Ceph

Last modified by Jonas Jelten on 2024/09/13 15:05

We offer Ceph as a scalable and fast way to obtain storage for your needs.

How does it work?

The gist how Ceph works for you:
We have many servers with SSDs or HDDs, each bought by one organization unit such as a chair. Data is spread accross all servers, and each organization unit gets as much storage space as they bought in servers.

You can access the storage mainly via RBD (RADOS block device), which is a device behaving like a local disk (USB stick, SSD, ...), but actually stores and retrieves data from the cluster in our data centre.

RBD acquisition

An RBD is a storage device you can use in your servers to store data in our Ceph cluster. It either uses HDD or SSD storage (cheaper vs faster).

For evaluation purposes, you can get small amounts of storage directly.
Otherwise, you can get as much space as you are entitled to.

Each RBD is stored in a "namespace", which restricts access to it. You can have multiple RBDs in the same namespace.

The name of an RBD is ORG-name/namespacename/rbdname.

To request the creation (or extension) of an RBD, write to support@ito.cit.tum.de specifying name, size, namespace and HDD/SSD.

You will get back a secret keyring to access the namespace.

RBD mapping

In order to "use" an RBD in your server, you need to "map" it.

You should have ready the name and keyring of the RBD.

  • Please install ceph-common, at least in version 15.
    • It contains a tool named rbdmap, which can (oh wonder) map your RBD.
  • Edit /etc/ceph/rbdmap to add your RBD in a line
    • it has the format: rbdname name=keyringname,options=...
    • ORG-name/namespacename/rbdname name=client.ORG.rbd.namespacename,options='queue_depth=1024'
  • Place the keyring file in /etc/ceph/
    • Filename: ceph.client.ORG.rbd.namespacename.keyring
    • Permissions: 700
    • Owner: root
    • Content: the client identifier and 28 byte key in base64 encoding.
[client.ORG.rbd.namespacename]  
key = ASD+OdlsdoTQJxFFljfCDEf/ASDFlYIbEbZatg==
  • systemctl enable --now rbdmap.service so the RBD device is created and on system starts.
  • You should now have a /dev/rbd0 device
  • You can list current mapping status with rbd device list
  • You can manually map/unmap with rbd device map $rbdname and rbd device unmap $rbdname

Now you have a raw storage device, but you can't yet store files on it, since you are missing a filesystem.

RBD formatting

Now that you have mapped your RBD, we can create file system structures on it.

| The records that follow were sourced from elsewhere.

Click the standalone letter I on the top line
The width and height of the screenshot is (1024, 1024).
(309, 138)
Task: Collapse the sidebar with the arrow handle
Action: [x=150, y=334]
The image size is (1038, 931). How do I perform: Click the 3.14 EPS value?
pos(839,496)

This is as simple as running:

mkfs.ext4 -E nodiscard,stride=1024,stripe_width=1024 /dev/rbdxxx

get the newly created filesystem UUID:

sudo blkid /dev/rbdxxx

Now we create an entry in /etc/fstab with noauto so the below script triggers the mount, and the mount is not done too early in the boot.

/etc/fstab:

UUID=your-new-fs-uuid /your/mount/point ext4 defaults,_netdev,acl,noauto,nodev,nosuid,noatime,stripe=1024 0 0

In order to mount this filesystem in your server, we need a mount helper script (otherwise the RBD is not yet mapped on system start when /etc/fstab tries to mount it directly during boot).

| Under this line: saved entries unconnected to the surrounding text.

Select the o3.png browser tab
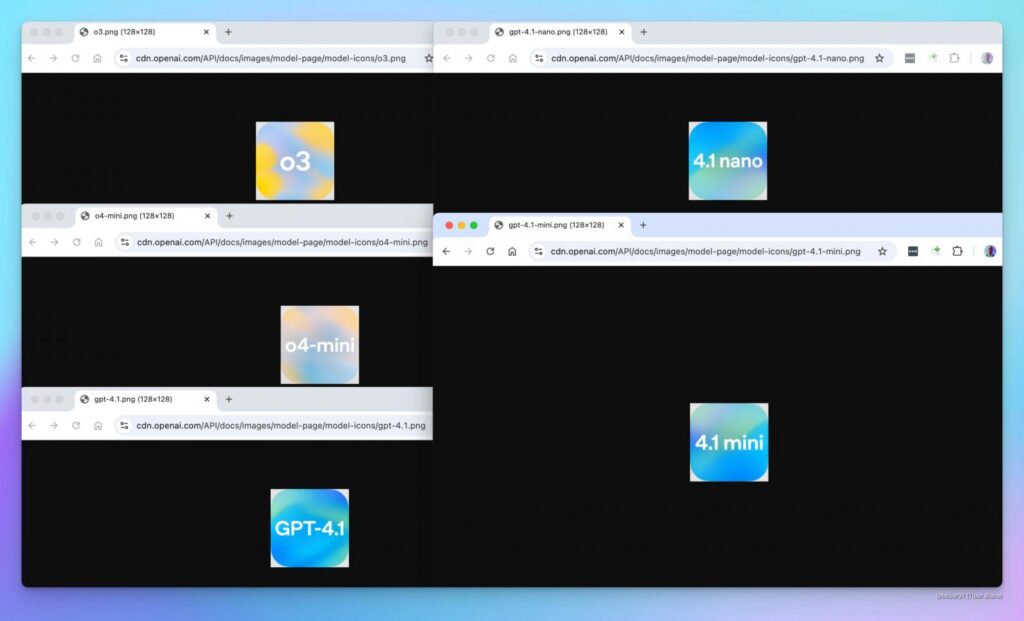This screenshot has width=1024, height=621. click(140, 32)
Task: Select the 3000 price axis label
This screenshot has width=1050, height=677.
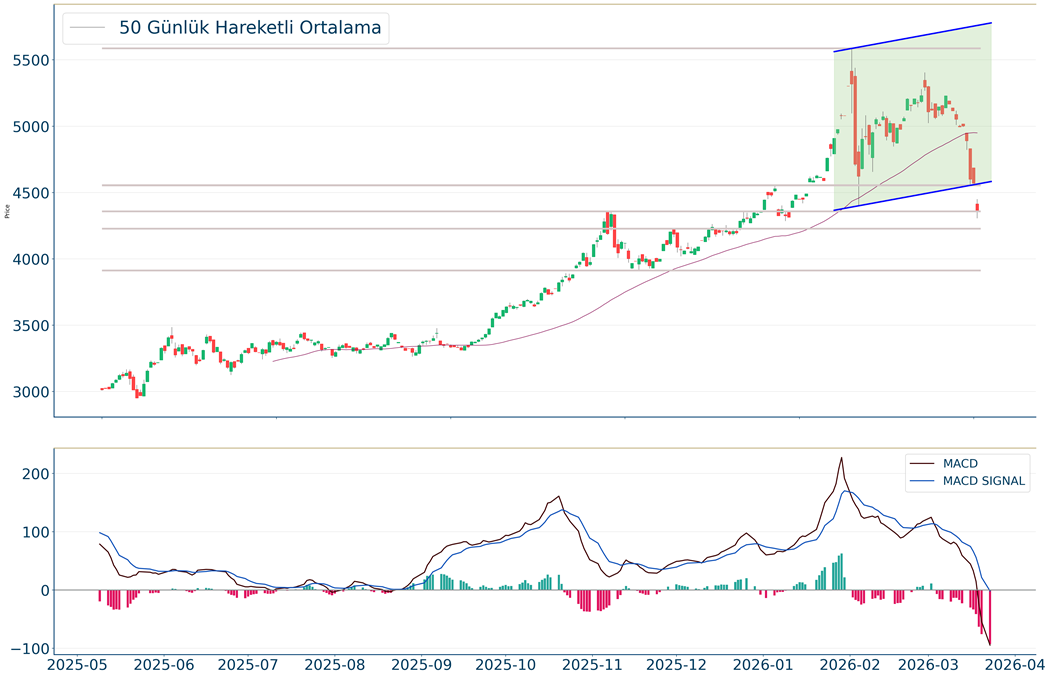Action: (x=32, y=392)
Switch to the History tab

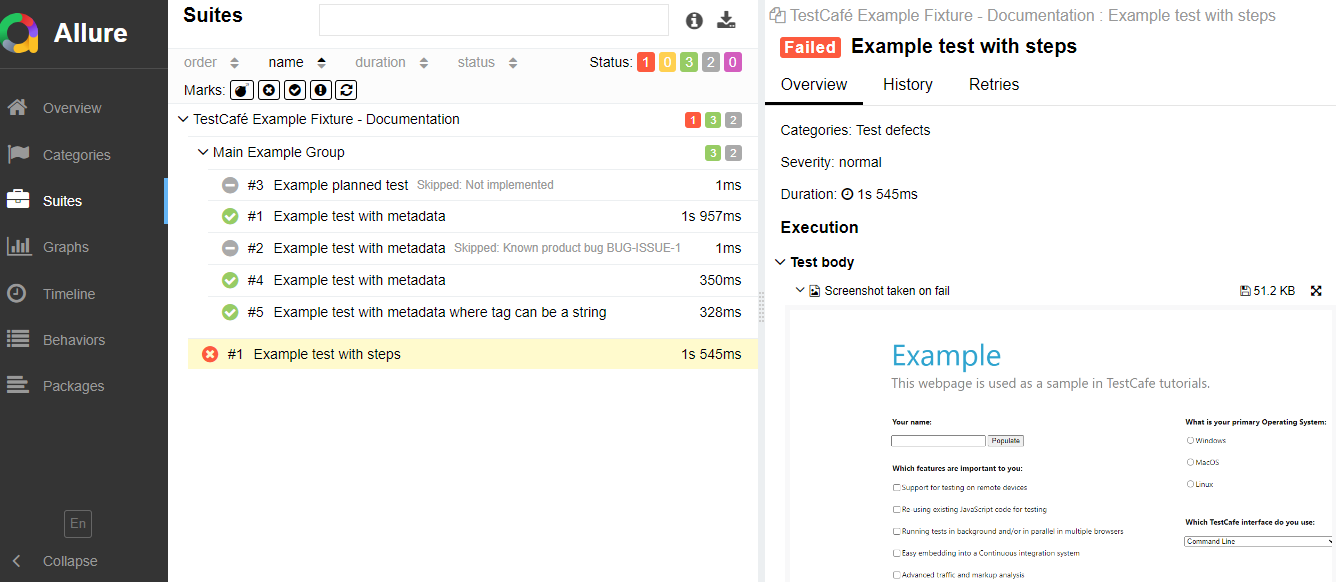(x=907, y=85)
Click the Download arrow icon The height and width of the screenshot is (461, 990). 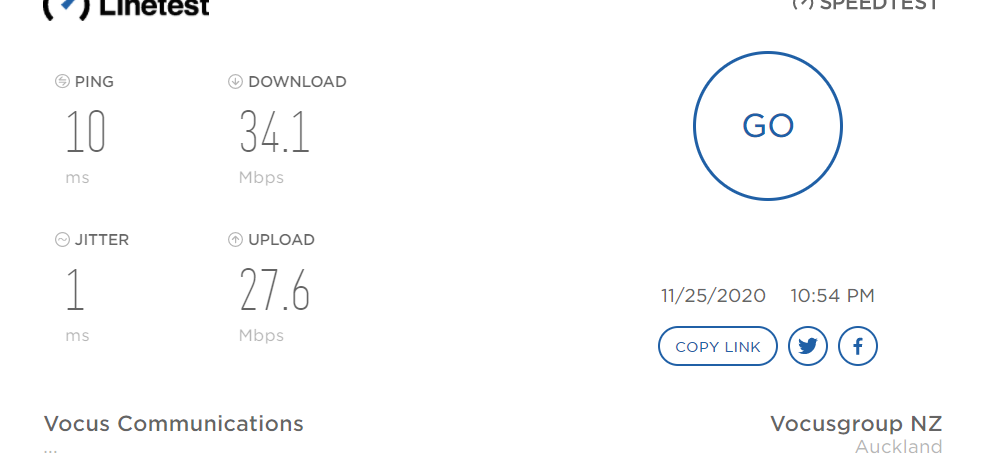click(x=235, y=81)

/etc/ceph/rbd.d/ORG-rbd/namespacename/rbdname:

#!/bin/bash

# lvm may disable vgs when not all blocks were available during scan
pvscan
vgchange -ay

# mount all the filesystems
mountpoint -q /your/mount/point || mount /your/mount/point

Mark this script executable so rbdmap can execute it as post-mapping hook!

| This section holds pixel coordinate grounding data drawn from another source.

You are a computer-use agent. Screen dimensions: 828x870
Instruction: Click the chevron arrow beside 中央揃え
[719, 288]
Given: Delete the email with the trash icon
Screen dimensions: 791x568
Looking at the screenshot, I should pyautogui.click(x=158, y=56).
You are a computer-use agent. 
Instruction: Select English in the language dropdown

To test, either restart rbdmap.service or manually call umount and mount for /your/mount/point.

LVM on RBD

You can create LVM pvs and lvs on your RBD. You can use this for read/write caching, for example (see below). This works like usual, just do pvcreate etc.

RBD tuning

To get more performance, there's some useful tweaks

CPU Bugs

When your server is sufficiently shielded behind firewalls and it isn't susceptible to attacks, disable the cpu bug mitigations for a performance boost as a kernel command line parameter:

/etc/default/grub:

GRUB_CMDLINE_LINUX_DEFAULT="mitigations=off"

Read-Ahead

We read ahead 1MiB, since Ceph stores the objects in 4MiB blocks anyway. We also allow more parallel requests and use no IO scheduler (since Ceph is distributed with equal latency anyway).

/etc/udev/rules.d/90-ceph-rbd.rules:

KERNEL=="rbd[0-9]*", ENV{DEVTYPE}=="disk", ACTION=="add|change", ATTR{bdi/read_ahead_kb}="1024" ATTR{queue/scheduler}="none" ATTR{queue/wbt_lat_usec}="0" ATTR{queue/nr_requests}="2048"

LVM-Cache

see man 7 lvmcache. We can cache the RBD on a local NVMe for more performance.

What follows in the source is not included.